All in all, it was a perfect fit. Working Families for Wal-Mart wants to get the word out about all the good things Wal-Mart does for people. I wanted to make this trip and write about it. It just seemed to work.

Not everybody saw it that way, though. While we were on the road, a blogger asked if we were real people. We are. We’re real people, and we took a real RV on a real trip and wrote real stories about it. And the people we met, many of whom I wrote about on the blog, are all real people too. Not paid spokesmen. Just real people, all of whom gave us permission to tell their stories.

Of course, now everybody knows just how real we are. Thanks to an organized Wal-Mart opposition group, the whole world now knows who Jim and I are, where we live, what our home life is like and where we work. We didn’t disclose all that stuff in the beginning, of course, for a couple of reasons. We kept our last names and personal lives out of it because of concerns about our privacy.

We had heard that Wal-Mart’s critics could be vicious in their attacks. Now we know those concerns were valid. And we kept our professional lives out of it — where we work and what we do for a living — because this was not about the organizations we work for – I did this blog because I thought it would make a great story. Jim did this because we live together. We took vacation time in order to make this trip. We weren’t out there as representatives of our employers, or anybody at all but ourselves.

So now we’re being attacked. Why? Because we dared to write positive things about Wal-Mart. The people who hate Wal-Mart couldn’t argue with anything we said — we were writing about real people and telling true stories.

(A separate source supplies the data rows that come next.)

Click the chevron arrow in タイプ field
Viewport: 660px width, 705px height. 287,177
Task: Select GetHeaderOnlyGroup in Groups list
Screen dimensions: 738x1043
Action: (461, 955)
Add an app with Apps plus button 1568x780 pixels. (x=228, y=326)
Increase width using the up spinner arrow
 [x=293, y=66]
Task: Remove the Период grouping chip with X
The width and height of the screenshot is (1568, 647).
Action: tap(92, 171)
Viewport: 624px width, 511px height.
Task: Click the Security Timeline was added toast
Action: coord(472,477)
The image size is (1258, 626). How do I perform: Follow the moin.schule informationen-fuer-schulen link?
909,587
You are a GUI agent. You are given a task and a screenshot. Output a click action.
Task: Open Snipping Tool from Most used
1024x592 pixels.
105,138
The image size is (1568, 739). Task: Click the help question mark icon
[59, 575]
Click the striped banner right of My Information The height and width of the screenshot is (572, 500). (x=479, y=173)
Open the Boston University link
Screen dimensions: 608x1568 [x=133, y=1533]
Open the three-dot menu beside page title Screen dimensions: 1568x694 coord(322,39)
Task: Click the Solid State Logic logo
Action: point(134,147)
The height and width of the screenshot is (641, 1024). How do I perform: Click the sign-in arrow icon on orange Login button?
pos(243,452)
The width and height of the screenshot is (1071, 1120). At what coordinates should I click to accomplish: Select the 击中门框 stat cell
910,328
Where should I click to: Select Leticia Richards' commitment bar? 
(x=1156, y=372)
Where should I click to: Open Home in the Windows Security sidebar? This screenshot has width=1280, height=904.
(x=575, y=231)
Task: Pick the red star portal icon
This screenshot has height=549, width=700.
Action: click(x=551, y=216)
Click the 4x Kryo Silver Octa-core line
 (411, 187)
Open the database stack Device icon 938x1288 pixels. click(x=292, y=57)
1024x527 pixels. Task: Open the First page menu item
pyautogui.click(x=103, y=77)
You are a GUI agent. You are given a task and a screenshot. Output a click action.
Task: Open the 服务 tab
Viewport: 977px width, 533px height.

Even these personal attacks won’t sour my feelings about Wal-Mart. I’ve met too many great people in Wal-Marts across the county. I’ve met too many people — real people, not imaginary Internet people — who’ve told me about all the good Wal-Mart has done. I’ve camped in Wal-Mart parking lots. I’ve met these people and heard their stories firsthand. Which is something the people who attacked Jim and me haven’t done and don’t care to do.

So I’ve made the trip. I had a great time. I loved meeting the people we met, listening to the stories we heard. After everything that’s happened, I even loved blogging about it all. And if I had the chance, I’d do it again.

In the end, that’s all that really matters.

Well we pulled into Atlanta – tired but satisfied that we had successfully motored 2,843 miles without accident or boredom. It was quite an eye opening adventure for Jim and I. We learned a lot about RVing, like 32-feet is nowhere near as big as it seems. Plus those doorways are the perfect height for a 6'2'' person to bump his head (repeatedly). At the Georgia National Fair we toured a few RVs that helped us identify the one we will be using for our next adventure. Although even Jim, chef that he is, admitted granite countertops are probably not a requirement for our next RV trip. We saw a lot of the country, which amazed us – the phenomenon of Meteor Crater, the mecca for many at Graceland, the heart wrenching 16th Street Church in Birmingham, and the Native American Artistry at the Zuni Pueblo. We learned there is a story in everyone if you take the time to listen – a few we won’t’ soon forget. A conversation with Connie on Old Route 66. A serenade by Sooners Annabelle and Harley in Erick, Oklahoma. A city boy’s take on raising a future farmer by Vic Hill.

We want to send a special thank you to all the Wal-Mart associates and customers along the way that took the time to tell us their tales – whatever they may be.